Table 1 shows the patient characteristics stratified by survival status. Sixty percent of the patients were male, and the median age was 80 years. Forty percent of the patients were classified as adults, while 50% were classified as old-old. Eighty percent of the patients were independent in their ADL, and over 70% experienced the onset indoors. Approximately 90% of the patients were exposure to cold. Twenty percent had no known underlying medical conditions.

Table 1.

Patient Characteristics According to Survival Status

	All patients		Survivor		Nonsurvivor		p Value^a
	(n = 22)		(n = 9)		(n = 13)		p Value^a
Men	13	(59.1)	6	(66.7)	7	(53.8)	0.67
Age, years, median (IQR)	79.5	(47.0–86.0)	79.0	(45.0–84.0)	80.0	(48.0–86.0)	0.71
Age category							1.00
Adults aged 18–64 years	9	(40.9)	4	(44.4)	5	(38.5)
Young-old aged 65–74 years	1	(4.5)	0	(0.0)	1	(7.7)
Old-old aged ≥75 years	12	(54.5)	5	(55.6)	7	(53.8)
Activities of daily living							0.57
Independent	17	(77.3)	7	(77.8)	10	(76.9)
Requiring some assistance	4	(18.2)	1	(11.1)	3	(23.1)
Requiring total assistance	1	(4.5)	1	(11.1)	0	(0.0)
Location							0.66
Indoor	16	(72.7)	6	(66.7)	10	(76.9)
Outdoor	6	(27.3)	3	(33.3)	3	(23.1)
Cold exposure	19	(86..4)	8	(88.9)	11	(84.6)	1.00
Medical history							0.86
None	5	(22.7)	2	(22.2)	3	(23.1)
One	8	(36.4)	4	(44.4)	4	(30.8)
Multiple	7	(31.8)	3	(33.3)	4	(30.8)
Unknown	2	(9.1)	0	(0)	2	(15.4)

Values are expressed as numbers (percentages) unless indicated otherwise.

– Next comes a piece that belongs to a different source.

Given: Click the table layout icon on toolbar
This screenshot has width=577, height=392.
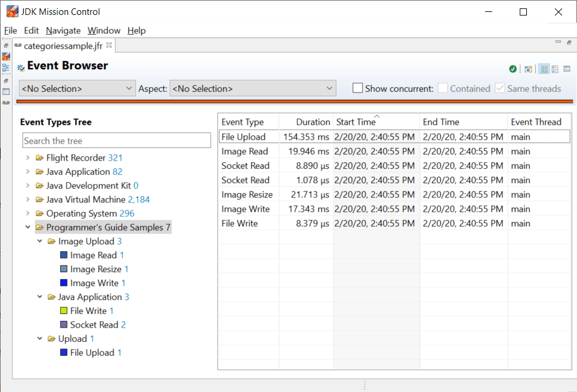Looking at the screenshot, I should (x=566, y=69).
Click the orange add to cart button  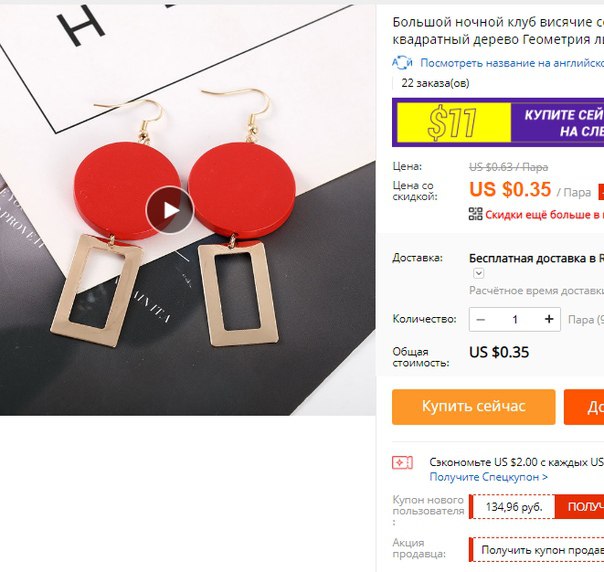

Comparisons between two groups were evaluated with Mann–Whitney U test for numeric variables and the Fisher’s exact test for categorical values.

Table 2 shows in-hospital data stratified by survival status. The median body temperature was 26°C, with severe hypothermia observed in 80% of the patients. In the survivor group, all patients had severe hypothermia. There were 10 patients with CA and 7 patients without CA but with hemodynamic instability. Among the nine survivors, five had CA on arrival, three had hemodynamic instability, and one had stable hemodynamics. The pH and HCO₃ levels were significantly higher in the survivor group, while there were no significant differences in lactate and potassium levels. There were eight patients with acute medical illness, one patient with trauma, and three patients each with alcohol intoxication, drowning, and three patients with self-harm.

Table 2.

In-Hospital Data According to Survival Status

	All patients		Survivor		Nonsurvivor		p Value^a
	(n = 22)		(n = 9)		(n = 13)		p Value^a
Body temperature, median (IQR)	26.1	(24.6–27.8)	26	(25.0–26.4)	26.2	(24.6–32.0)	0.62
Body temperature category							0.11
Mild (32 − 35°C)	4	(16.2)	0	(0)	4	(30.8)
Moderate (28 − 31°C)	0	(0)	0	(0)	0	(0)
Severe (<28°C)	18	(81.8)	9	(100.0)	9	(69.2)
Systolic blood pressure category							0.75
Cardiac arrest	10	(45.5)	5	(55.6)	5	(38.5)
Unstable (≤90 mmHg or immeasurable)	7	(31.8)	3	(33.3)	4	(30.8)
Stable (>90 mmHg)	5	(22.7)	1	(11.1)	4	(30.8)
Heart rate, median (IQR)	22	(0.0–40.0)	0	(0.0–34.0)	30	(0.0–44.0)	0.23
GCS score, median (IQR)	3	(3.0–9.0)	3	(3.0–8.5)	3	(3.0–9.0)	0.78
ECG							0.14
Sinus rhythm	6	(31.6)	1	(12.5)	5	(45.5)
Atrial Fibrillation	1	(5.3)	0	(0)	1	(9.1)
Ventricular rhythm	2	(10.5)	2	(25.0)	0	(0)
Cardiac arrest	10	(52.6)	5	(62.5)	5	(45.5)
Biochemical data
Serum pH, median (IQR)	7.1	(6.9–7.3)	7.2	(7.2–7.3)	6.9	(6.8–7.2)	0.01
Serum HCO3 (mEq/L), median (IQR)	16.6	(12.8–20.4)	19.9	(17.9–22.9)	14.5	(10.3–17.6)	0.02
Serum lactate (mmol/L), median (IQR)	6.8	(1.4–9.6)	4.1	(1.1–7.2)	8.7	(1.4–14.9)	0.14
Serum potassium (mEq/L), median (IQR)	4.3	(3.5–5.4)	4.2	(3.1–4.3)	4.7	(3.8–5.6)	0.07
Associated condition
Acute medical illness	8	(36.4)	4	(44.4)	4	(30.8)	0.66
Trauma	1	(4.5)	0	(0)	1	(7.7)	1
Alcohol intoxication	3	(13.6)	0	(0)	3	(23.1)	0.24
Drowning	3	(13.6)	1	(11.1)	2	(15.4)	1
Self-harm	3	(13.6)	2	(22.2)	1	(15.4)	0.54
Other	6	(27.3)	4	(44.4)	2	(53.8)	0.18
Vasopressors	18	(81.8)	9	(100)	9	(69.2)	0.11
Rewarming procedure							1
Active external/minimally invasive rewarming	0	(0)	0	(0)	0	(0)
Active internal rewarming	3	(13.6)	1	(11.1)	2	(15.4)
Both rewarming procedures	19	(86.4)	8	(88.9)	11	(84.6)

Values are expressed as numbers (percentages) unless indicated otherwise.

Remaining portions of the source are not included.